Este bombardeo continuo e indiferenciado de “información” pretende anular cualquier posibilidad de reflexión crítica que pueda dar paso al cuestionamiento, la duda y la insatisfacción, mismas que son, precisamente, lo que permite transformar la información en conocimiento crítico, deseo o acción colectiva. Son precisamente esas actividades, lugares y momentos que invitan y posibilitan la reflexión lo que el capitalismo (financiero) busca suprimir para que, dada la intercambiable y excesiva cantidad de información, no seamos capaces de pensar críticamente. No es pues una coincidencia que el ejemplo perfecto de sutura entre espectáculo, inmediatez y consumismo sea esa fascinante aberración llamada Las Vegas, el no-lugar por excelencia: un puro espacio des-contextualizado y des-familiarizado que elimina lo público y con ello la memoria colectiva que pueda tornarse en acción, en política. Tampoco es coincidencia que la sociedad que más reproduce este modelo, la estadounidense, sea a su vez la más sub-urbanizada y esparcida, la que menos apego y aprecio tiene por la vida urbana y los espacios públicos.

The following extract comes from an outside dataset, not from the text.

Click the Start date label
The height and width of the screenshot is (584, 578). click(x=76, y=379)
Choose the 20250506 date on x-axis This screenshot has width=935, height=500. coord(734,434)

Como señala Lewis Mumford en La ciudad en la historia, la ciudad no surgió como centro económico sino como centro ritual pues su origen lo encontramos en el sepulcro y no en el comercio. Al ser los muertos los primeros en tener un lugar de residencia permanente —una caverna, un montículo marcado con una piedra, una parihuela colectiva— éste se convirtió en punto de referencia y centro ceremonioso al que los vivos retornaban con cierta regularidad, ya sea para comunicarse con los espíritus o para apaciguar su llamado. Fue sólo cuestión de tiempo que en esos centros rituales se establecieran poblaciones permanentes. Es por ello que es factible decir que el origen de la ciudad lo podemos ubicar en la memoria colectiva, la cual se produce y reproduce en la esfera pública, en los espacios públicos que permiten la posibilidad de acciones colectivas que producen memoria colectiva.
Es fácil ver, entonces, por qué el capitalismo (especialmente en su versión financiera) busca convertir cualquier lugar en un no-lugar, en un puro espacio de circulación que elimine cualquier marco de referencia, borre significados e inhiba la creación y fijación de la memoria colectiva. Más aún, este proceso de des-familiarización y des-contextualización del consumo busca presentar al capitalismo como natural, inevitable, inmemorial y atemporal, lo que a su vez genera un profundo sentimiento de pasividad y apatía, de no ser más que un receptor o espectador. Busca, también, mediante un proceso que procura convertir al individuo en un mero objeto/sujeto de consumo sumergido en un espacio-tiempo carente de significado que inhibe la reflexión crítica, la duda y el cuestionamiento necesario para lograr cualquier acción colectiva. Es por ello que se ocupan los espacios públicos: para re-significarlos y re-convertirlos en lugares donde se pueda fijar la memoria colectiva mediante la acumulación de experiencias cotidianas que a su vez posibiliten reflexiones críticas y colectivas que den paso a propuestas y acciones que generen un cambio.
La pregunta entonces es: ¿Por qué no existe vida pública en Guatemala? ¿Qué espacios públicos pudieran prestarse a esta re-significación colectiva? Y sobretodo, dada la abyecta realidad, ¿por qué siguen las calles vacías?